才一百多万条数据,也不多啊,估计大概率是索引失效了,看一下联合索引的顺序:

CREATE TABLE `t_price` (
  `id` int(11) unsigned NOT NULL AUTO_INCREMENT COMMENT 'id',
  ......
  `created_time` int(11) NOT NULL DEFAULT '0' COMMENT '创建时间',
  `updated_time` int(11) NOT NULL DEFAULT '0' COMMENT '更新时间',
  PRIMARY KEY (`id`),
  KEY `product` (`day_time`,`status`,`product_id`) USING BTREE,
  KEY `market` (`day_time`,`status`,`market_id`) USING BTREE,
  KEY `day_time` (`day_time`) USING BTREE,
  KEY `status` (`status`) USING BTREE,
  KEY `province_id` (`province_id`) USING BTREE,
  KEY `customer_id` (`customer_id`) USING BTREE,
  KEY `dn_market` (`day_time`,`status`,`dn_market_id`) USING BTREE
) ENGINE=InnoDB AUTO_INCREMENT=1799748 DEFAULT CHARSET=utf8 COMMENT='行情价格' |

没有任何问题啊,用 explain 看一下执行计划:

explain select count(*) as count from t_price where day_time >= '2020-02-08' and status = 2;
+----+-------------+---------+------+------------------------------------------+--------+---------+-------+--------+-------------+
| id | select_type | table   | type | possible_keys                            | key    | key_len | ref   | rows   | Extra       |
+----+-------------+---------+------+------------------------------------------+--------+---------+-------+--------+-------------+
|  1 | SIMPLE      | t_price | ref  | product,market,day_time,status,dn_market | status | 1       | const | 839884 | Using where |
+----+-------------+---------+------+------------------------------------------+--------+---------+-------+--------+-------------+
1 row in set (0.01 sec)

发现问题了,实际使用的索引是 status,而我们的语句希望使用的是 product ,可是为什么它明明能够满足联合索引 product 的最左原则,却使用单列索引 status 呢?

原理分析


突然想到 《高性能MySQL》中的一句话:优化器会根据需要扫描的行数选择合适的索引,当行数相近时,优化器会选择开销最小的索引。那么何为开销最小呢?

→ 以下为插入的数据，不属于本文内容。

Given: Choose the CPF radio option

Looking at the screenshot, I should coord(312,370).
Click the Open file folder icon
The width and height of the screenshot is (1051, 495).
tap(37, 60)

首先记住一个公式:Cost = CPU Cost + IO Cost

  • I/O成本:从磁盘到内存这个加载的过程损耗的时间称之为I/O成本
  • CPU成本:读取以及检测记录是否满足对应到搜索条件、对结果进行排序等操作损耗的时间称之为CPU成本

页是磁盘和内存之间交互等基本单位,读取一个页花费的成本默认是1.0,读取及检测一条记录是否符合搜索条件的成本默认是0.2。

优化器的优化有两种,一种是基于成本的优化,另一种是基于索引统计数据的成本计算。

基于成本的优化

SQL执行的代价分为server层和engine层。server层主要是cpu的代价,而engine层主要是io的代价。5.7 引入了两个系统表mysql.server_cost和mysql.engine_cost来分别配置这两个层的代价,具体的值可以通过这两张表查询。

一条查询经历以下4个步骤:

  1. 根据搜索条件,找出所有可能使用的索引
  2. 计算全表扫描的代价
  3. 计算使用不同索引执行查询的代价
  4. 对比各种执行方案的代价,找出成本最低的那个
show table status like 't_price'\G;
*************************** 1. row ***************************
           Name: t_price
         Engine: InnoDB
        Version: 10
     Row_format: Compact
           Rows: 1679769
 Avg_row_length: 631
    Data_length: 1061158912
Max_data_length: 0
   Index_length: 290586624
      Data_free: 7340032
 Auto_increment: 1827554
    Create_time: 2020-06-18 15:25:19
    Update_time: NULL
     Check_time: NULL
      Collation: utf8_general_ci
       Checksum: NULL
 Create_options:
        Comment: 行情价格
1 row in set (0.00 sec)

计算全表扫描的代价

Data_length = 聚簇索引的页面数量 * 每个页面的大小

聚簇索引的页面数量 = 1061158912 / 16 / 1024 = 64768

记录行数:1690802

Cost = (64768 * 1.0 + 1.1) + (1690802 * 0.2 + 1.0)

使用二级索引的成本分析

  • where 查询:读取一个索引范围区间的  I/O 成本和读取一个页面是相同的
  • in区间查询:in列表大小 * 1.0

Cost = (索引范围区间数 * 1.0 + 1.0) + (读取二级索引记录数 * 0.2 + 回表检测的行数 * 0.2) 

使用覆盖索引的成本分析

Cost = 区间数 * 1.0 + (读取二级索引记录数 * 0.2)

引出一个问题:当 in 查询条件很多的时候怎么办,比如3000个,那明显会无限拉大 I/O 开销,这种情况下需要用下面的计算方法

基于索引统计数据的成本计算

一个值的重复次数 ≈ 记录行数(rows) / 使用的索引基数(Cardinality)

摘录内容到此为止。